During the year, the regulated activities and network businesses achieved an EBITDA of 2,475 million euros, up 8.7% from 2021. Reduced operating costs in Spain and Latin America—enabled by the 2021 restructuring—contributed to the improvement, complemented by favorable exchange rates and inflation effects carried through the period. In parallel, liberalized activities delivered a total EBITDA of 2,574 million euros, marking an 86.3% increase year over year as market operations benefited from improved margins and stronger price realizations across regions.
Power generation grew notably through gas-fired plants and combined-cycle technology, contributing to more than a thousand megawatts of new capacity in 2022 and representing about a quarter of total electricity production in Spain, up from roughly 15% in 2021. This growth occurred amid a period of lower hydropower availability and elevated energy exports to neighboring countries, notably France, which helped diversify revenue streams and improve utilization of generation assets.

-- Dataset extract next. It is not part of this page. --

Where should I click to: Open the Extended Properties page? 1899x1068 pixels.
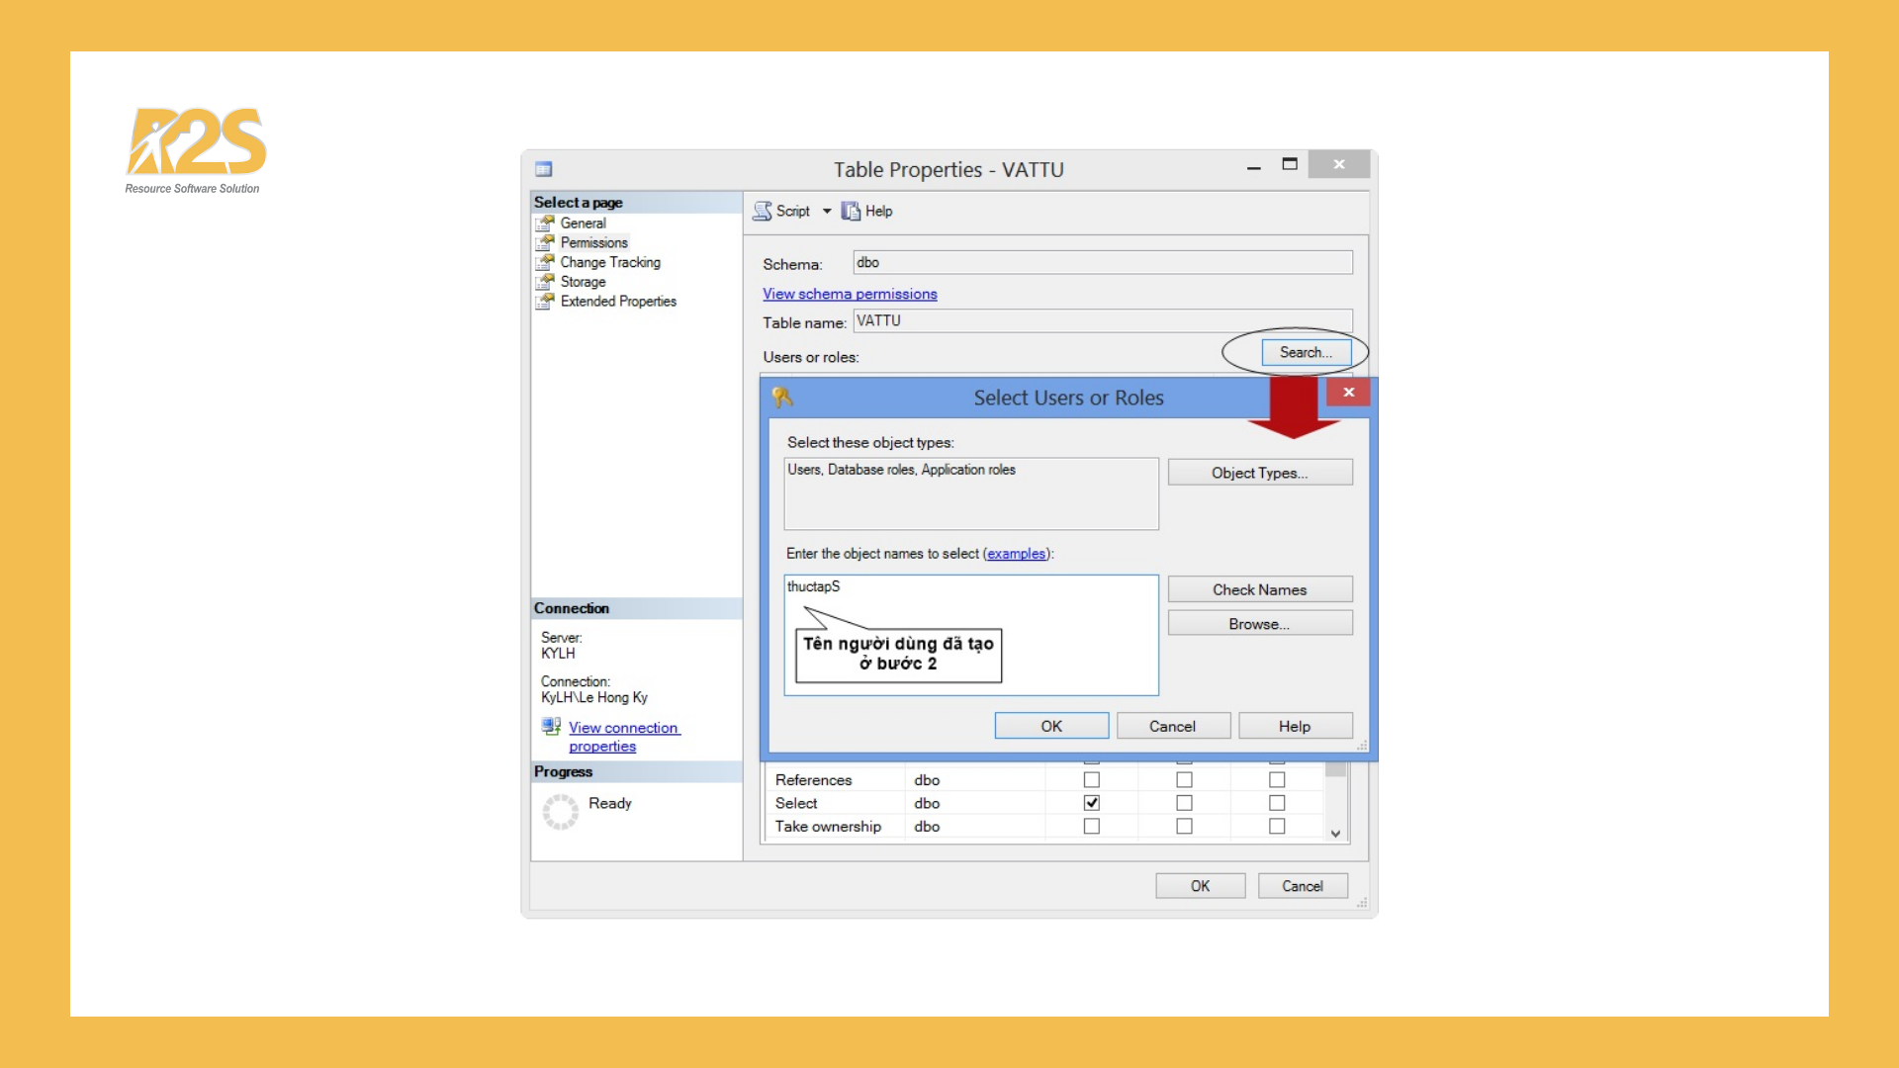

Regarding the corporate structure of the Geminis project, the company manages two entities: one focused on liberalized activities and the other on regulated activities. Announced a year prior, the project is progressing in its initial phases, though results are still pending with some delays and limited visibility. Despite these timing gaps, the company reiterates its commitment to the project’s viability and strategic importance, emphasizing alignment with long-term plans and stakeholder expectations.
Net debt cash generation declined to 12,070 million euros, influenced by working capital dynamics and favorable exchange-rate movements. On the shareholder side, the board proposed a supplementary dividend of 0.50 euros per share for 2022, atop the first and second interim dividends of 0.30 euros and 0.40 euros per share, respectively, paid in cash during the year. Consequently, the total shareholder remuneration for 2022—consistent with the company’s strategic framework—reaches 1.2 euros per share, reflecting the financial discipline outlined in the firm’s strategic plan for 2021-2025.